Quando la puntualità non è un concetto astratto

Quando la puntualità non è un concetto astratto
 
Quando la puntualità non è un concetto astratto
 
 
Normalmente ognuno di noi, quando fissa un incontro, stabilisce un’ora precisa, è così anche se altri decidono il momento, per esempio un appuntamento dal dentista o dall’oculista o dal parrucchiere. Non rispettando l’orario, tutto può “saltare”. E figuriamoci se si tratta di incontrare un cliente per un affare, o di presentarsi a un colloquio di lavoro, un esame. 
 
Benché la filosofia del “time is money” abbia contagiato il mondo del business ad ogni latitudine, nelle relazioni interpersonali sembra la puntualità sia un “optional”, almeno da noi. Cinque, dieci minuti sono tollerati, anzi, talvolta si fa leva su questo lasso temporale. Eppure, rispettare un orario, secondo il nostro Galateo, è un modo di esprimere rispetto per le persone, per l’evento e per le regole del buon vivere sociale. 
 
Certo, il concetto del tempo non è una categoria fissa, assoluta, in ogni cultura dalle più antiche alle contemporanee gli viene dato un significato e una rappresentazione differente.
Succede ad esempio che in certe popolazioni il tempo inteso come “orario” sia vissuto come assolutamente relativo e ciò sembrerebbe connesso ad una visione della vita, indubbiamente meno frenetica della nostra occidentale. Cosicché, soprattutto nei paesi e regioni a clima caldo, tropicale, non viene quasi dato alcun valore al “ritardo”. 
 
In un libro che ho recentemento letto, mi ha colpito la maniacale pignoleria della popolazione elvetica, non per niente Svizzera è considerata la patria degli orologi. Pignoleria che non riguarda solo l’ordine e la pulizia, ma regola tutte le azioni dei cittadini e a cui i numerosi stranieri presenti sul suo suolo devono adeguarsi, pena sonore, educative, multe. 
Va bene che i treni sono notoriamente in perfetto orario e che in Stazione può capitare, rarissimamente, di sentire l’annuncio “Ci scusiamo con i gentilissimi passeggeri, il treno in arrivo subirà un ritardo di 2 minuti” (avete letto bene, 2 minuti!), però come si può convivere con la consuetudine di stabilire l’orario di inizio e di fine di una festa, di un ricevimento?
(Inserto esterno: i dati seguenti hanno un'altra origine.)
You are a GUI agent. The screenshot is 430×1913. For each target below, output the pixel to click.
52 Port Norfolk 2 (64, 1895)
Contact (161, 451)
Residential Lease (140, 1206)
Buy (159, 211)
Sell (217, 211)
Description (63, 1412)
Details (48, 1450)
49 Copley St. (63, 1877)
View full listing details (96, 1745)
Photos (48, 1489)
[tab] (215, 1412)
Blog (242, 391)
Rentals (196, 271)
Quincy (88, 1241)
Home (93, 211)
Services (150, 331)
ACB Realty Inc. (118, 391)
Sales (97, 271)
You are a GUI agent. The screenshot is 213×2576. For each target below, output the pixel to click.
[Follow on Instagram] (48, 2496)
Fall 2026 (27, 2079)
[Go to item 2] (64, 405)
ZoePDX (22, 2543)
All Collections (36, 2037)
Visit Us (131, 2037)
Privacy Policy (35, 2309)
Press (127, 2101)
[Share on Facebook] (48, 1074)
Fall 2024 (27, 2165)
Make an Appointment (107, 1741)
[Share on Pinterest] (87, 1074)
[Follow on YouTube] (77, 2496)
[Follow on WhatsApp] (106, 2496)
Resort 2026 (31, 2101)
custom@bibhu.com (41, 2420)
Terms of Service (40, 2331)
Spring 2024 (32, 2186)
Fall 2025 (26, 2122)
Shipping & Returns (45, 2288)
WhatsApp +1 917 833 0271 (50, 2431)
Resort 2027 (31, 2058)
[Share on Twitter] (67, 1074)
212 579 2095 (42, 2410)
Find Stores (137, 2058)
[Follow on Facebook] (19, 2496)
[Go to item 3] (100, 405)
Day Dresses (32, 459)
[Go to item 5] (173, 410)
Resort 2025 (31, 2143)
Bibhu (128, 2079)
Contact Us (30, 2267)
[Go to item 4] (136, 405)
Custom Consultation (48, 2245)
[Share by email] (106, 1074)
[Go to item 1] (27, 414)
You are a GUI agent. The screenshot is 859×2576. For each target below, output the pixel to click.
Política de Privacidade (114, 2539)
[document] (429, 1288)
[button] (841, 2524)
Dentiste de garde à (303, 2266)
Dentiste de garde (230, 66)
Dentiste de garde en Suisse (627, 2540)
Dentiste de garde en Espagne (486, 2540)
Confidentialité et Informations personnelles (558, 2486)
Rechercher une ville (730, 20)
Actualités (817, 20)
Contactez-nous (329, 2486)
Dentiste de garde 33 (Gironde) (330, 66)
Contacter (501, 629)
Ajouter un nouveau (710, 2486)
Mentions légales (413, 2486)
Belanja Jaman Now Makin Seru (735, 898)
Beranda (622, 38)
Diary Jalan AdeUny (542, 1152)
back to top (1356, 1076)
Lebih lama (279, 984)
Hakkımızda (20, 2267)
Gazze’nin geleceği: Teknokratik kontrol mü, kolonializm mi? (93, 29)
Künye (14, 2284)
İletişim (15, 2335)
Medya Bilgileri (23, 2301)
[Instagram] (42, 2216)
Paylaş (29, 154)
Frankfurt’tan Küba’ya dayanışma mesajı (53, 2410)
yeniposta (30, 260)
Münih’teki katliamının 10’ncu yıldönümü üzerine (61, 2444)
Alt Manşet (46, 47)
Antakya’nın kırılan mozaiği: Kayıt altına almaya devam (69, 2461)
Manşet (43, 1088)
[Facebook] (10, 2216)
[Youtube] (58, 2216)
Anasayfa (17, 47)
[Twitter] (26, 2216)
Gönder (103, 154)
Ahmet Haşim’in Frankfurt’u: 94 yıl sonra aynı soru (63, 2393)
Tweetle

Consuetudine svizzera e, leggendo il libro, ho scoperto pure olandese, e chissà se di altri popoli nordici, devo indagare.
Potremmo mai abituarci noi, popoli latini, di scrivere su un invito che la festa di compleanno, la cena di pensionamento, il ricevimento di matrimonio inizia alle ore X e termina alle ore Y? 
Perderemmo di colpo tutte le amicizie. 
 
Per contro, nella nostra calda ospitale Italia Meridionale, quando dicono “ci vediamo verso le…” è da quell’ora in avanti che ti aspettano, e si stupiscono se arrivi proprio a quell’ora in punto, anche loro si preparano “da quell’ora in poi”!
 
Io non sono rigorosa come gli svizzeri e nemmeno placida come da Roma in giù, ma se i miei ospiti invitati a pranzo si presentassero alla spicciolata, il risotto approntato a puntino per essere servito all’ora che ho detto li andrebbe a cercare fino in strada ... (*).
 
Maura Sacher
(*) Per chi non capisse il senso, era un detto di mio padre da interpretare così: “il riso è così scotto che i chicchi sono così lungi che per poco arrivano giù per le scale”.